I have done about 10 AR’s, a couple of AK’s, a few 1911’s and a Glock 30. It’s fun
I spend too much time on hi-fi forums. I thought this would be about the AR turntable.
Wow, I read this headline and rifles is so NOT what came to my mind.
I wouldn’t even try.
Back around 1985 I bought a black powder pistol kit. It was for a generic Kentucky Pistol. I made a mess out of it.
I worked with a guy who was pretty good at stuff like that. Sold it to him for $25. A week later he showed it to me. It was a work of art. I could not believe it was the same gun.
I have done 3.
The first one with a drill press, the next two with a Bridgeport Mill I bought about two years ago.
All were black coated and had no scratching or machine marks. If you know what your doing, its not hard.
My recommendations.
1. For drilling the trigger holes, once the part with the jig is lined up on the drill press, remove the top jig half. Keeping it on just traps the chips between the jig and the lower, scratching it around the holes.
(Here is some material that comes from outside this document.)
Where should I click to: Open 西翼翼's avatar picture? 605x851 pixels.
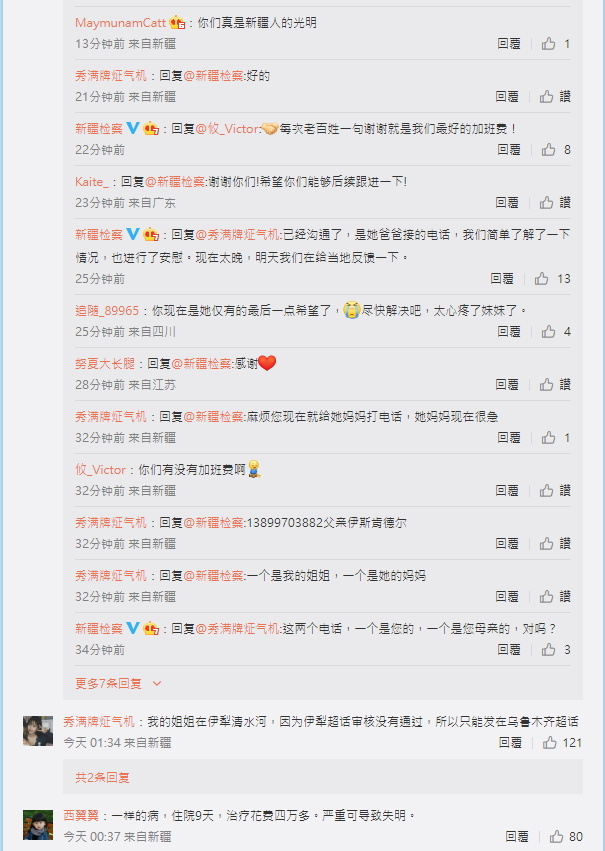point(38,824)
2. Get a fine file and remove the sharp edges from the jig. If you don’t, they’ll leave lines on the lower when clamped tightly in the vise.
> do you need to put a serial number? No, you dont have to
In some states you do.
Complete stripped lowers are cheaper but you can’t put a price on the satisfaction that comes from knowing you’ve contributed both to the skyrocketing number of ghost guns and to the occurrence of conniption fits among hoplophobes.
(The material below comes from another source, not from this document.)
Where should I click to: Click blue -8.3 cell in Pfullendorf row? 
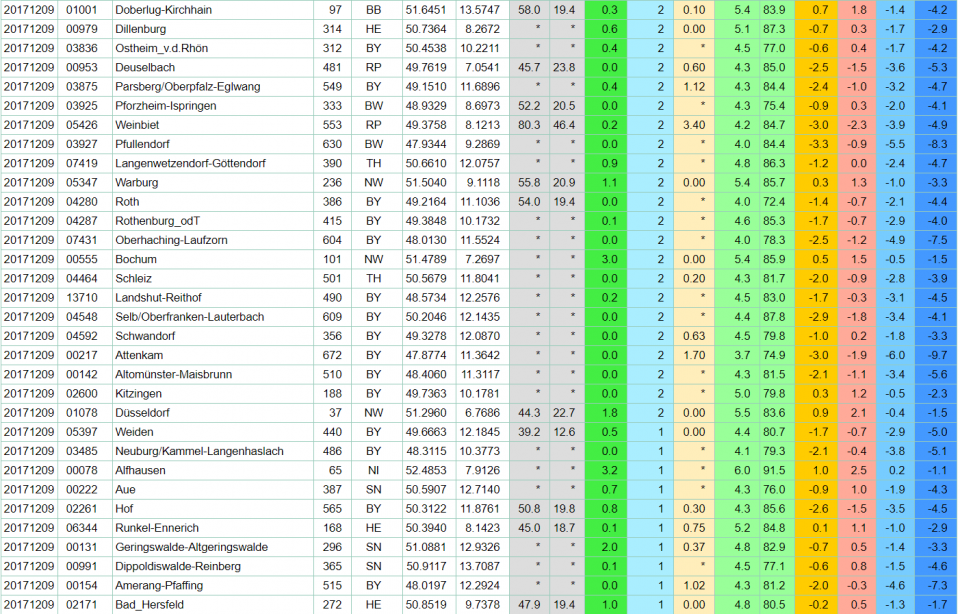[937, 144]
This is a Haas VF-4 medium mill. If you want to turn out perfect receivers this what you want. It can cost close to $100,000 fully tricked out. It is programmable and you can carry instructions on a USB stick that can turn a 0% receiver (basically a block of 6061 T6 aluminum) into a finished receiver in about 30 minutes. Years ago a machine shop could rent you time on their machine that was already programmed and you could bolt the receiver in and push a button. They would leave the metal intact at the bottom of the fire control pocket for you to drill out yourself (on their drill press). Then the BATFE changed the regulations to where you could only build on your machine on your premises.
Here are the 3 stages of building a receiver.
Top: 80%
Center: finished raw aluminum.
Bottom: 100% anodized aluminum.
These were made on a Haas. In my opinion the hardest part of finishing a receiver is the anodizing. It is possible to do it at home with dangerous chemicals but I have never seen one with a nice even finish. There are commercial shops who can anodize it for you. These were done commercially.
Here is a bunch of receivers we finished on a Haas and were commercially anodized.
Here is my own rifle that I built. I would put it up against any commercially mass produced AR.
I would be very careful taking this advice.
All you need is for ATF to change the rules AGAIN and suddenly you become a firearm manufacture without a license manufacturing firearms without a serial number.
ATF has shot and killed people for less than this.
Someone recommend a drill press.
Is everyone at this blog a 14 year old illiterate?
Currently on #14. Done handguns, AR15s and other novelties. Current project an Uzi pistol.
Every time some jerk makes noise about passing laws infringing on their ownership/manufacture, I build another one.